Ewa Strusinska, a 30-year-old musician and a rising star in the predominantly male world of conducting, had her "glass ceiling" breakthrough yesterday to become the first female assistant conductor with the oldest orchestra in Britain.
Although the Hallé Orchestra has invited female guest conductors to perform with them before, Polish-born Ms Strusinska, who teaches at the Royal Northern College of Music, will be the first one to be on a two-year contract, the first woman to hold such a position in the country.
She succeeds Rory Macdonald at the end of his30-month tenure in September this year. Ms Strusinska will assist the Hallé's music director, Mark Elder, and other guest conductors as well as directing the Hallé Youth Orchestra. The Halle, based in Manchester and celebrating its 150th anniversary this year, is among the world's leading orchestras.
Martin Cullingford, the deputy editor of the classical music magazine, Gramophone, said Ms Strusinska had performed an impressive feat. "There are not a lot of women conducting in the world although the numbers are increasing. She is one of the highest-performing female conductors and she is where she is because she is a fabulous conductor. There were fewer female conductors maybe through an institutionalised acceptance that men would have these roles, and some orchestras have only recently allowed women in," he added. "When people see women conducting on the podium, they will realise these talents have nothing to do with gender."
Among other world-recognised female conductors are Marin Alsop, of Bournemouth Symphony Orchestra, who is also beginning to conduct at Baltimore Symphony Orchestra, and JoAnn Falletta, at the Buffalo Philharmonic.

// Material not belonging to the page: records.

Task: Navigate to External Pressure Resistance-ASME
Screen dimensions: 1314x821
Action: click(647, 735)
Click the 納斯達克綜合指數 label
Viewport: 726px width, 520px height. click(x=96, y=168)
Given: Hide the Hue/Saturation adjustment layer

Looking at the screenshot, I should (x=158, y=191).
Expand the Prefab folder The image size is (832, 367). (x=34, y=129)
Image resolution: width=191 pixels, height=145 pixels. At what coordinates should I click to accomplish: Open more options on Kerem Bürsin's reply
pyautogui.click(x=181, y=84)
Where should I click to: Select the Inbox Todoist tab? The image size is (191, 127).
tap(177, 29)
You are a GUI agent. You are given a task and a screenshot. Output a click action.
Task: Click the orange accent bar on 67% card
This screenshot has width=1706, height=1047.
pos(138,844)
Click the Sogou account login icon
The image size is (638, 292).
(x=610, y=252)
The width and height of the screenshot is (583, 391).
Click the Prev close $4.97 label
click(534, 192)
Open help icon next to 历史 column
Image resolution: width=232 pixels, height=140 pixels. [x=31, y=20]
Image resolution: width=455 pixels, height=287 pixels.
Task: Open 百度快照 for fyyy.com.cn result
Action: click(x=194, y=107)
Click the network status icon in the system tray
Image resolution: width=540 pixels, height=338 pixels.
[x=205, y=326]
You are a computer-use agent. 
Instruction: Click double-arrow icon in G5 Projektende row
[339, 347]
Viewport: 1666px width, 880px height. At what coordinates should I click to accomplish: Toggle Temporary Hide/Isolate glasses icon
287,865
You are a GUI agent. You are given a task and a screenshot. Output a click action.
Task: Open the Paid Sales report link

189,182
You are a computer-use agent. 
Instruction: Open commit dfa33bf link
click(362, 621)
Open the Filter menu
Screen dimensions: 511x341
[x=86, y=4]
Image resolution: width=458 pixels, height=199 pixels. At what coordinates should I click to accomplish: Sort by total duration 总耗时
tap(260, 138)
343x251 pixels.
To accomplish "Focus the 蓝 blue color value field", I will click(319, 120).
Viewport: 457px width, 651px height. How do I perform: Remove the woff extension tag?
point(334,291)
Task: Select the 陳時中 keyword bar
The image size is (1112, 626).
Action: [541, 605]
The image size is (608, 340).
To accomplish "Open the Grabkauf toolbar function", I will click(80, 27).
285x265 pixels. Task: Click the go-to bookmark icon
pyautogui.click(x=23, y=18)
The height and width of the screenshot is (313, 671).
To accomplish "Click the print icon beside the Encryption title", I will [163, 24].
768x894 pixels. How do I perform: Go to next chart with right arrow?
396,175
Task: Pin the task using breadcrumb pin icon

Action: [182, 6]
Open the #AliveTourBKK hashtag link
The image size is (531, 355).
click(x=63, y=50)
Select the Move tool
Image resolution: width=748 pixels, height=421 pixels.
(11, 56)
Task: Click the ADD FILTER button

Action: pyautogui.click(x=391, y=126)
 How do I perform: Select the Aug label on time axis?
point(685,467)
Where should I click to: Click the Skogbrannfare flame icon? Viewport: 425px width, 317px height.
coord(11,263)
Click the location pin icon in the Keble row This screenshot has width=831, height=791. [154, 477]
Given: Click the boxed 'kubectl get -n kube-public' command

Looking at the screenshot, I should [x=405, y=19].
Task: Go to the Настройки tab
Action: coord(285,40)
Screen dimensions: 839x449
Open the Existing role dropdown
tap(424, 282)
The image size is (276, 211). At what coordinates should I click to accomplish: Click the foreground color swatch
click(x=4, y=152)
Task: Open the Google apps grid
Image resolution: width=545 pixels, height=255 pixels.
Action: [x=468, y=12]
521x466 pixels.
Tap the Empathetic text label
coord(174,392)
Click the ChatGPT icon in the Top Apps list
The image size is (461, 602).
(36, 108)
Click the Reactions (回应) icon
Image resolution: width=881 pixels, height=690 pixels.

Mark Elder, the Hallé's music director, said Ms Strusinska would be warmly welcomed. "[She] is the fourth young musician to win the Hallé's coveted position of assistant conductor," he said. "Her two-year tenure will offer her every chance of developing further her considerable talent."
Born in Stalowa Wola, south-east Poland, Ms Strusinska studied at the Frederic Chopin Music Academy in Warsaw, and received a diploma in orchestral conducting in June 2005 after a performance with the National Philharmonic Orchestra in Warsaw. In 2006, she became a junior fellow in conducting at the Royal Northern College of Music.
Ms Strusinska has studied conducting alongside acclaimed musicians including Antoni Wit, Gabriel Chmura and Mark Stringer and has worked with the National Polish Radio Orchestra, the National Philharmonic in Warsaw, Musicales and the Symphony Orchestra of Katowice Music Academy, as well as a host of British orchestras.
She is president of Warsaw Stage Society and, since 1997, has been conductor and artistic director of the Polish choir, Jeunesses Musicales. In 2000, she recorded a CD with them which was nominated for a Fryderyk Award, Poland's most prestigious music award. She has also won the Grand Prix in St Petersburg with the choir, Tutti Cantamus.